● **Passage**
========================================

If an $SU (2)$ isospin transformation converts a proton to a neutron, how does a pion transform under the same transformation?

Question

I read in a particle physics note that if an $SU(2)$ isospin transformation makes $p\rightarrow n$ then under the same transformation pions go like $\pi^+ \rightarrow\pi^-$. I'm assuming that this means $\pi^0$ remains unchanged under this transformation.

Now if I represent $p$ to be $\begin{pmatrix} 1\\ 0 \end{pmatrix}$

And $n$ to be $\begin{pmatrix} 0\\ 1\end{pmatrix}$

The $SU (2)$ element with a two dimensional representation $\begin{pmatrix} 0&1\\ 1&0\end{pmatrix}$ is the required transformation.

But pions are isospin triplet hence we need the representations

$\pi^+ = \begin{pmatrix} 1\\0\\ 0\end{pmatrix}$

$\pi^0 = \begin{pmatrix} 0\\1\\ 0\end{pmatrix}$

$\pi^- = \begin{pmatrix} 0\\0\\ 1\end{pmatrix}$

Now I (vaguely) understand that $SU(2)$ can have a three-dimensional representation. But the matrix representation of the element that makes these transformations is as follows

$\begin{pmatrix} 0&0&1\\ 0&1&0\\ 1&0&0 \end{pmatrix}$

This is indeed unitary, but how do I know that this is a representation of an $SU(2)$ element? How can I construct the above matrix from the three dimensional generators of $SU(2)$?

Answer 1

There is a geometrical interpretation of this fact. You need to look at the adjoint action of the group $SU(2)$ on its Lie algebra representing isospin. This can be identified by the rotation group $SO(3)$.

========================================

● **Recorded data**
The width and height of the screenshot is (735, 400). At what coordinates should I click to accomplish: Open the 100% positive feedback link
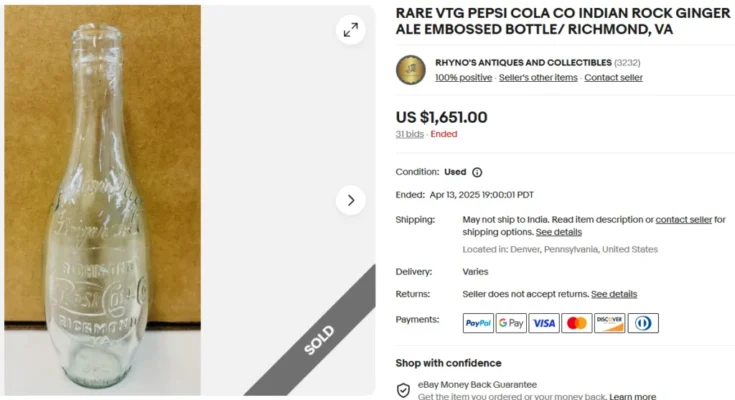[x=464, y=77]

========================================

● **Your instructions**
In the isospin thread, retype the stretch from "If an $SU (2)$" through "the required transformation.". The listing comes from a different source than the isospin thread.

● **Output for this exercise**
If an $SU (2)$ isospin transformation converts a proton to a neutron, how does a pion transform under the same transformation?

Question

I read in a particle physics note that if an $SU(2)$ isospin transformation makes $p\rightarrow n$ then under the same transformation pions go like $\pi^+ \rightarrow\pi^-$. I'm assuming that this means $\pi^0$ remains unchanged under this transformation.

Now if I represent $p$ to be $\begin{pmatrix} 1\\ 0 \end{pmatrix}$

And $n$ to be $\begin{pmatrix} 0\\ 1\end{pmatrix}$

The $SU (2)$ element with a two dimensional representation $\begin{pmatrix} 0&1\\ 1&0\end{pmatrix}$ is the required transformation.